Acciones requeridas -
[A] Según el texto sobre Santo Domingo, ¿con qué localidad comparó Samuel Hazard la pureza del aire de la ciudad?
[B] Imprime el fragmento del texto sobre Santo Domingo que empieza con "De colección dominicana" y sigue hasta "Cabo Viejo Francés.".
[C] Indica si cada afirmación concuerda con el texto sobre Santo Domingo. Responde sí o no y cita las palabras del texto que lo deciden.
(i) Samuel Hazard llegó a Santo Domingo como parte del equipo que acompañó a una comisión de senadores.
(ii) Según Hazard, Santo Domingo está situada en la alta montaña, igual que Trinidad.
(iii) James E. Taylor se hizo famoso por sus dibujos de la expansión norteamericana en el lejano oeste.

Las miradas de Samuel
También dejó una inestimable iconografía y muy buenas informaciones sobre la época el norteamericano Samuel Hazard, que llegó a Santo Domingo a finales de 1870 o 1871, como parte del equipo de investigadores que acompañó a la comisión de senadores nombrada por el Congreso de Estados Unidos para evaluar la posible anexión del territorio dominicano a esa nación.
En su libro “Santo Domingo, su pasado y presente” el viajero enfatizó que la principal actividad comercial de la capital era el embarque de caoba, tintes y maderas finas procedentes del interior, así como del cuero de los rebaños del Seybo.
También escribió que la pureza del aire le recordaba la de Trinidad de Cuba, considerada la localidad más sana de aquella isla. “Y aunque Santo Domingo no se halla situada en la alta montaña como Trinidad, parece igual de fresca y saludable a causa de las frescas brisas nocturnas procedentes de las colinas, mientras que de día llegan desde el mar”, puntualizó.
Hazard vislumbró tempranamente que Santo Domingo podía ser un atractivo para el turismo.
“La ciudad podría constituir un lugar adecuado para una residencia invernal de inválidos, y ofrecería una hermosa oportunidad a los hoteleros emprendedores de establecer casas en el interior o en las afueras de la ciudad para residencia de las gentes deseosas de escapar de los inviernos septentrionales”, expresó.
Dibujos de Taylor
La comisión de senadores mencionada también estuvo asistida por uno de los mejores dibujantes y acuarelistas de los Estados Unidos, el corresponsal gráfico James E. Taylor, quien se hizo famoso por sus pinturas y dibujos de la expansión norteamericana en el lejano oeste, las guerras contra los indios y el período de la reconstrucción, luego de terminada la guerra civil norteamericana.
De colección dominicana de Taylor algunos autores han publicado imágenes de Santo Domingo como Emilio Rodríguez Demorizi, en su libro “Pintura y Dibujo en Santo Domingo”, y Bernardo Vega en la obra “Imágenes del Ayer”.
Viñetas literarias de Bonó
Francisco Bonó plasmó vívidas descripciones de un paisaje rural, entre Cabo Samaná y el Cabo Viejo Francés.

Entradas del conjunto de datos:
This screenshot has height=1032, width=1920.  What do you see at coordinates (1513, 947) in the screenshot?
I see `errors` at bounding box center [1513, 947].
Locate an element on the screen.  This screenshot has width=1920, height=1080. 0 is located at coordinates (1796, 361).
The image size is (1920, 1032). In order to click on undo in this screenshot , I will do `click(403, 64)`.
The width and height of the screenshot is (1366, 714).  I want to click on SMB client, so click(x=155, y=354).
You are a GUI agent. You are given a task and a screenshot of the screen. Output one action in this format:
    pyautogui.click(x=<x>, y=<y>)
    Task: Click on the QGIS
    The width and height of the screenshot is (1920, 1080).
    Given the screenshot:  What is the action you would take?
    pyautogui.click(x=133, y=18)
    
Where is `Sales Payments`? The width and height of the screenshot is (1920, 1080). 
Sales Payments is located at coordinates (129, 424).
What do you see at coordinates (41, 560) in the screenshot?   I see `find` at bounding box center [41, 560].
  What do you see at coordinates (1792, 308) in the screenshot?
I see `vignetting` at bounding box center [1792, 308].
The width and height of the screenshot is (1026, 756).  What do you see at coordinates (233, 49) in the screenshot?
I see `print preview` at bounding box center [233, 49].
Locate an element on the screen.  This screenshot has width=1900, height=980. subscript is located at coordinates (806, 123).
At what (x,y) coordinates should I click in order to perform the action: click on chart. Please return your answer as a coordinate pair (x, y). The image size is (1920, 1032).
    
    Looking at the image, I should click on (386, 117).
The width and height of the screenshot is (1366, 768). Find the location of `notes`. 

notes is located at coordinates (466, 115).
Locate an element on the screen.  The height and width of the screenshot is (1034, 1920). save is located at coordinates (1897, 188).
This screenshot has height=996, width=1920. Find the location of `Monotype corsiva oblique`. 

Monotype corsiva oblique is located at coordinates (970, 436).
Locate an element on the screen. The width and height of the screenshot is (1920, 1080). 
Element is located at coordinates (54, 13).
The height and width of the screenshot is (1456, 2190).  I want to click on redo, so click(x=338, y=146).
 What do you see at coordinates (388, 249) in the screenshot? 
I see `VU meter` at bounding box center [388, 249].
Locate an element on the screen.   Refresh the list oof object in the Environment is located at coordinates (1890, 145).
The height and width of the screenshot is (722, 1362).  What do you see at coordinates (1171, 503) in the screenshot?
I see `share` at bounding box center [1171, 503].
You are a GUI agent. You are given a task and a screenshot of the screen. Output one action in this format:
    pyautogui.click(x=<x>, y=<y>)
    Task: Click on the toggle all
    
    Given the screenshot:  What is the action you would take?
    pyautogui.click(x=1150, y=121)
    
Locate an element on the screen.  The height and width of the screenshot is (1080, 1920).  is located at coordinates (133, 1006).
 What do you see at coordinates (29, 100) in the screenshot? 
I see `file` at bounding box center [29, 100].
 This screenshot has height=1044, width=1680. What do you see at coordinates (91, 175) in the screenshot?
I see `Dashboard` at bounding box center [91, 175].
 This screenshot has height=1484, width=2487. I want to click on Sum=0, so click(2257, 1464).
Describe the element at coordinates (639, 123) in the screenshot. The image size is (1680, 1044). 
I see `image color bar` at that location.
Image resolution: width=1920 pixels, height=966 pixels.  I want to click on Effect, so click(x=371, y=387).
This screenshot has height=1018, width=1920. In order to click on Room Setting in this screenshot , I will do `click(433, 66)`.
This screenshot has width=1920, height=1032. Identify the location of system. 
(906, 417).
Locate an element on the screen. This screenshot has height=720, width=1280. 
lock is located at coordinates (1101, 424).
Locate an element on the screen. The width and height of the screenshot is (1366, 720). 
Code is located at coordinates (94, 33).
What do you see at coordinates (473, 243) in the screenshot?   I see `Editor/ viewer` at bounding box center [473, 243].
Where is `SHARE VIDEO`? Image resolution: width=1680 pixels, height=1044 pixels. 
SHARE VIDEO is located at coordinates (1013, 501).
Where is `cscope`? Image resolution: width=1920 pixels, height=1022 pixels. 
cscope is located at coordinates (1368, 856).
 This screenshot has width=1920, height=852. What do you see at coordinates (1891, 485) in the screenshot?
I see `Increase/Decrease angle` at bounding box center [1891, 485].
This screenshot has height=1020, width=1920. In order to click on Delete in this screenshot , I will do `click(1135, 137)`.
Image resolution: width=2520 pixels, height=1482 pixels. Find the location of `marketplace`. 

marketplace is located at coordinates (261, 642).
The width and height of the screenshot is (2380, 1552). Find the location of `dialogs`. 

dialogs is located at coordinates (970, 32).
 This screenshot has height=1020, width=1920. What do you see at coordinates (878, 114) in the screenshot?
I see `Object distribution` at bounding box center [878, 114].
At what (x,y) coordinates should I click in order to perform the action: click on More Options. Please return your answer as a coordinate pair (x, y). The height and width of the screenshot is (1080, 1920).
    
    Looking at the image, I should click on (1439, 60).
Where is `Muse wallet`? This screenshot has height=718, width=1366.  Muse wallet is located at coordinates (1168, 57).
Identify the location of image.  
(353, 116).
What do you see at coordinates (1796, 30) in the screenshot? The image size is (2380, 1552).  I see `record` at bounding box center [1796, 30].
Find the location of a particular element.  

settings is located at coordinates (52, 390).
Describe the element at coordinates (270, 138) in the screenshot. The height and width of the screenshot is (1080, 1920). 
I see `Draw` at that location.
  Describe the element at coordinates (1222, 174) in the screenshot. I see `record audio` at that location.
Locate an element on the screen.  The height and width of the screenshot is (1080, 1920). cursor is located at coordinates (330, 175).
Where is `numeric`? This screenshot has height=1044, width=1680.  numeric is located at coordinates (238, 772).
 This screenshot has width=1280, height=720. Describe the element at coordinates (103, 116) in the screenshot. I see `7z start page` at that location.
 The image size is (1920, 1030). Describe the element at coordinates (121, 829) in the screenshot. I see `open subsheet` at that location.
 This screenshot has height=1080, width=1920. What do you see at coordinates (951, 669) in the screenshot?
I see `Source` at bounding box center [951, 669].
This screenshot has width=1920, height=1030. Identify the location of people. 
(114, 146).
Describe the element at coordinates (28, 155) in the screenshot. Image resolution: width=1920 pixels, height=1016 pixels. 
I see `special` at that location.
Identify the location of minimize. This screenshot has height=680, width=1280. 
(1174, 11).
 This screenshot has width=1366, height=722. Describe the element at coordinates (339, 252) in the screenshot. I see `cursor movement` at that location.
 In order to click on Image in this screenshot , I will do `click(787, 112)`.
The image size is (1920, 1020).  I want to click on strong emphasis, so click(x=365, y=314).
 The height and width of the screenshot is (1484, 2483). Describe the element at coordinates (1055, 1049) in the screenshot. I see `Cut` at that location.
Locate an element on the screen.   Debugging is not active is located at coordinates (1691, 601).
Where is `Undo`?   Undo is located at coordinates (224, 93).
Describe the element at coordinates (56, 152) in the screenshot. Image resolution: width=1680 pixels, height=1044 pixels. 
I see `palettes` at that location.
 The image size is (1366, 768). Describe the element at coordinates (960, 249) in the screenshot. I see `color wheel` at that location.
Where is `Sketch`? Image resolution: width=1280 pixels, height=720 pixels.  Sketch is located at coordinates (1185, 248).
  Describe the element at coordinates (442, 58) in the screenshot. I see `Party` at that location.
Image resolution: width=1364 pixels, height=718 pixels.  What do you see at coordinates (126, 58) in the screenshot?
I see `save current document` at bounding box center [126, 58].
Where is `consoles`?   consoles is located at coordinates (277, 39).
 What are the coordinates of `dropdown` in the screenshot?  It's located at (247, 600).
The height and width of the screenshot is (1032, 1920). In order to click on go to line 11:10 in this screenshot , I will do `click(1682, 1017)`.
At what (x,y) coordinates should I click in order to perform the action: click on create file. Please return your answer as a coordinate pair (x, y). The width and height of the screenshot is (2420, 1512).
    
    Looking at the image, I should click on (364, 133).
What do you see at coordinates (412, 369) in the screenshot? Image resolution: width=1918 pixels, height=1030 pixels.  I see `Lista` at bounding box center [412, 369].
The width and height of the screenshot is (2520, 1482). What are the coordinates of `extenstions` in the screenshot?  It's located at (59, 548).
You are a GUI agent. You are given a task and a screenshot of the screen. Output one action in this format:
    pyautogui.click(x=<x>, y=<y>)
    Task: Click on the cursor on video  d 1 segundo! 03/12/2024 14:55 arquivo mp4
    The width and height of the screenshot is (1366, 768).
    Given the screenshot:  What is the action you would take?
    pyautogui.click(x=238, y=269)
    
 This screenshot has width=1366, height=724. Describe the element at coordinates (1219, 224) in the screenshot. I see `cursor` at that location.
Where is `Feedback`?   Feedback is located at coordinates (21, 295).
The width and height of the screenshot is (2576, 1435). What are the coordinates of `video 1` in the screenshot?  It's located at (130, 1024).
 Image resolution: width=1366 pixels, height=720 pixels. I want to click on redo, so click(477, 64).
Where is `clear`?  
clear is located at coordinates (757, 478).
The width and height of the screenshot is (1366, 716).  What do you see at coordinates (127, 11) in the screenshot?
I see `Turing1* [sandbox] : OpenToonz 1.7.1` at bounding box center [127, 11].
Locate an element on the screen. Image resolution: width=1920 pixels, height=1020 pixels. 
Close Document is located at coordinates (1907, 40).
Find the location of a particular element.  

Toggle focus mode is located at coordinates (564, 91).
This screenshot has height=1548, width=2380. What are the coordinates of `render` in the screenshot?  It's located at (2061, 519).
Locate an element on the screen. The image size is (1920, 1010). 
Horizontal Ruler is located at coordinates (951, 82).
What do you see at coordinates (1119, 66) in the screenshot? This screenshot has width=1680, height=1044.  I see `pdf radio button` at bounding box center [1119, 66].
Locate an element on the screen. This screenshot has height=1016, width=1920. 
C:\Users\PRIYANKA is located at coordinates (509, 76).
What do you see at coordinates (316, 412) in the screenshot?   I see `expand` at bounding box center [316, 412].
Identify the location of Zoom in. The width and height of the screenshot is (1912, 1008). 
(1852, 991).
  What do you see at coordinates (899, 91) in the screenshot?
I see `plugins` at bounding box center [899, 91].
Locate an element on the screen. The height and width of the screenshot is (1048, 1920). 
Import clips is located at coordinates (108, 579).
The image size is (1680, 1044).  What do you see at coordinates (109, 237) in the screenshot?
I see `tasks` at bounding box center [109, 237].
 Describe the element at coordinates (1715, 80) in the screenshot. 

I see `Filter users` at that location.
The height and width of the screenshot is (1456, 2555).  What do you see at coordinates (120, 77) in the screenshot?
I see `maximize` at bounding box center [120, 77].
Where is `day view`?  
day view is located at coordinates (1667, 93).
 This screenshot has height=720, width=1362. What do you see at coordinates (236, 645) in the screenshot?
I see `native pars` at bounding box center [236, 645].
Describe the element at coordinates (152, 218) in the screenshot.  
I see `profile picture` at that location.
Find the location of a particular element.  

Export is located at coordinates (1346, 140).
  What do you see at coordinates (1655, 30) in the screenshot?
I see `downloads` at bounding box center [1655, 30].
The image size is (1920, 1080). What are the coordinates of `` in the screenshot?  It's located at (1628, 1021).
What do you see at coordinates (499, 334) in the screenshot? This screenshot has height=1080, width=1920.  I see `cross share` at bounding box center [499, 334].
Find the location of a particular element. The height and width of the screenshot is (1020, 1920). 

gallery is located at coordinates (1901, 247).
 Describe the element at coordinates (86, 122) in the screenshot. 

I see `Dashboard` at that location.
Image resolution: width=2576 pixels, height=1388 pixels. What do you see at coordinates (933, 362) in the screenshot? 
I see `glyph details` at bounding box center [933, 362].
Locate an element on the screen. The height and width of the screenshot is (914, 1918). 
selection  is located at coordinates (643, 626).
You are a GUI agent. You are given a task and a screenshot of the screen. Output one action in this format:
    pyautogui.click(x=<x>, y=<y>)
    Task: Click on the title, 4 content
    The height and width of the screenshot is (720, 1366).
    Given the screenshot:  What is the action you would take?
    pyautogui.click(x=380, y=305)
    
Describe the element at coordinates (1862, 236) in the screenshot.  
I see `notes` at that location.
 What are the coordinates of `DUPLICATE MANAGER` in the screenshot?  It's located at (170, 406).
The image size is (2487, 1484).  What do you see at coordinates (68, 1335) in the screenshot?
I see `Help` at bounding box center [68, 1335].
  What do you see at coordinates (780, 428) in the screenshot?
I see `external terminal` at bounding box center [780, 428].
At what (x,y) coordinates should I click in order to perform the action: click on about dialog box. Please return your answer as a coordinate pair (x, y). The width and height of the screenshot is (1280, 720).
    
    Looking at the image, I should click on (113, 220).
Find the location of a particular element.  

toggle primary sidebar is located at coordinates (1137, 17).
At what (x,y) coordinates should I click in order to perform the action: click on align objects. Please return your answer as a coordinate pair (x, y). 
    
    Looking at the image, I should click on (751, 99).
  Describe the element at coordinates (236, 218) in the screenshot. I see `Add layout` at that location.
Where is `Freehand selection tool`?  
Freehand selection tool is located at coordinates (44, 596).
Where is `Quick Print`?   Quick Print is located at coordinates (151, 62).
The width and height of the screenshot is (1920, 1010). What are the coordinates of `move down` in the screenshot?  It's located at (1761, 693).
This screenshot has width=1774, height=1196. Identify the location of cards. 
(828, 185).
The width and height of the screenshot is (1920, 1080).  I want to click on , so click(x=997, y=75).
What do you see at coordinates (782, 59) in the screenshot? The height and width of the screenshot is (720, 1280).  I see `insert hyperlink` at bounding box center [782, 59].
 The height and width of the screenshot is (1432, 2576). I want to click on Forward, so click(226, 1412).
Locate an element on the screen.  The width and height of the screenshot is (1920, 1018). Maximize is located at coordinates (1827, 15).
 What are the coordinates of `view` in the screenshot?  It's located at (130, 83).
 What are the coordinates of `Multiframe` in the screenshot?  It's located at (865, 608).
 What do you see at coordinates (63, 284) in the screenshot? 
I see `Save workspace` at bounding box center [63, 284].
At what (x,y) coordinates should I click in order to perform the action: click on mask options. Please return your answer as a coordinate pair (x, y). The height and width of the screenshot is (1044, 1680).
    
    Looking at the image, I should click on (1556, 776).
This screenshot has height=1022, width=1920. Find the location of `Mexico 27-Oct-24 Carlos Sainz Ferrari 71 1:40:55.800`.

Respuestas -
[A] Con Trinidad de Cuba.

[B]
De colección dominicana de Taylor algunos autores han publicado imágenes de Santo Domingo como Emilio Rodríguez Demorizi, en su libro “Pintura y Dibujo en Santo Domingo”, y Bernardo Vega en la obra “Imágenes del Ayer”.
Viñetas literarias de Bonó
Francisco Bonó plasmó vívidas descripciones de un paisaje rural, entre Cabo Samaná y el Cabo Viejo Francés.

[C]
(i) Sí: "como parte del equipo de investigadores que acompañó a la comisión de senadores".
(ii) No: "Santo Domingo no se halla situada en la alta montaña como Trinidad".
(iii) Sí: "se hizo famoso por sus pinturas y dibujos de la expansión norteamericana en el lejano oeste".